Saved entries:

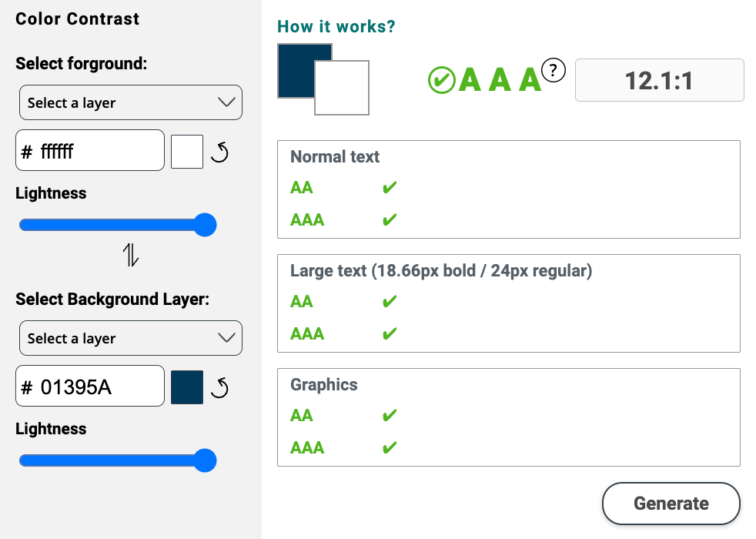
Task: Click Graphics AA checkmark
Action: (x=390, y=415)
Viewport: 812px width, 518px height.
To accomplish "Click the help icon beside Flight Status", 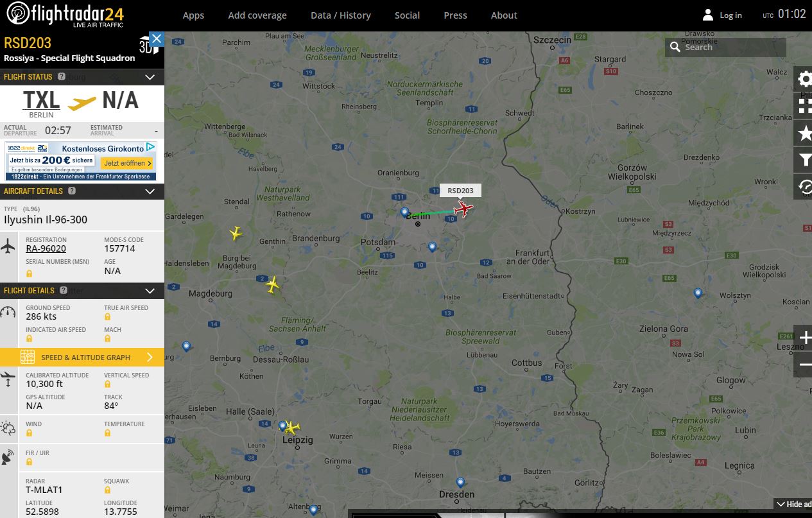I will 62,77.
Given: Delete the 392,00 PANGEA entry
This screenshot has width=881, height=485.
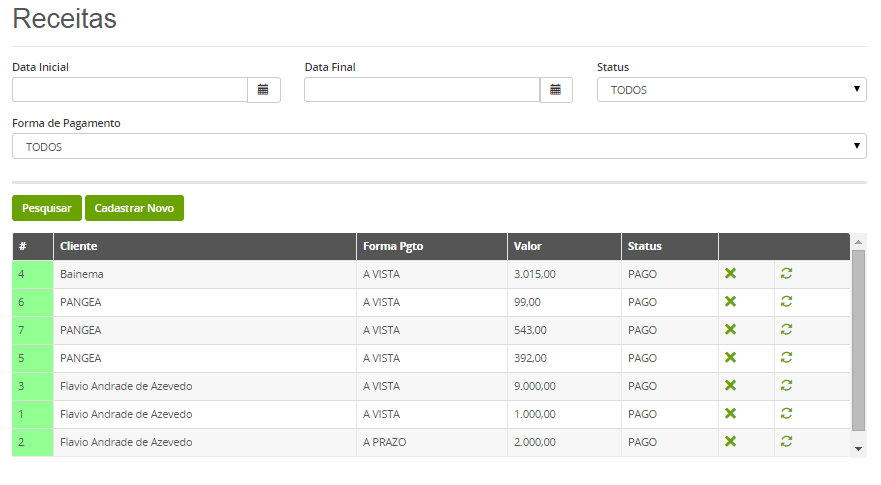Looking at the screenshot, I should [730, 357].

YOUR GOAL:
What is needed is an exact copy of only the lines from the line containing "Given: Delete the 392,00 PANGEA entry" through the last line of the entries, inclusive, without the pictures.

ANSWER TO THIS EXERCISE:
Given: Delete the 392,00 PANGEA entry
This screenshot has width=881, height=485.
Looking at the screenshot, I should [730, 357].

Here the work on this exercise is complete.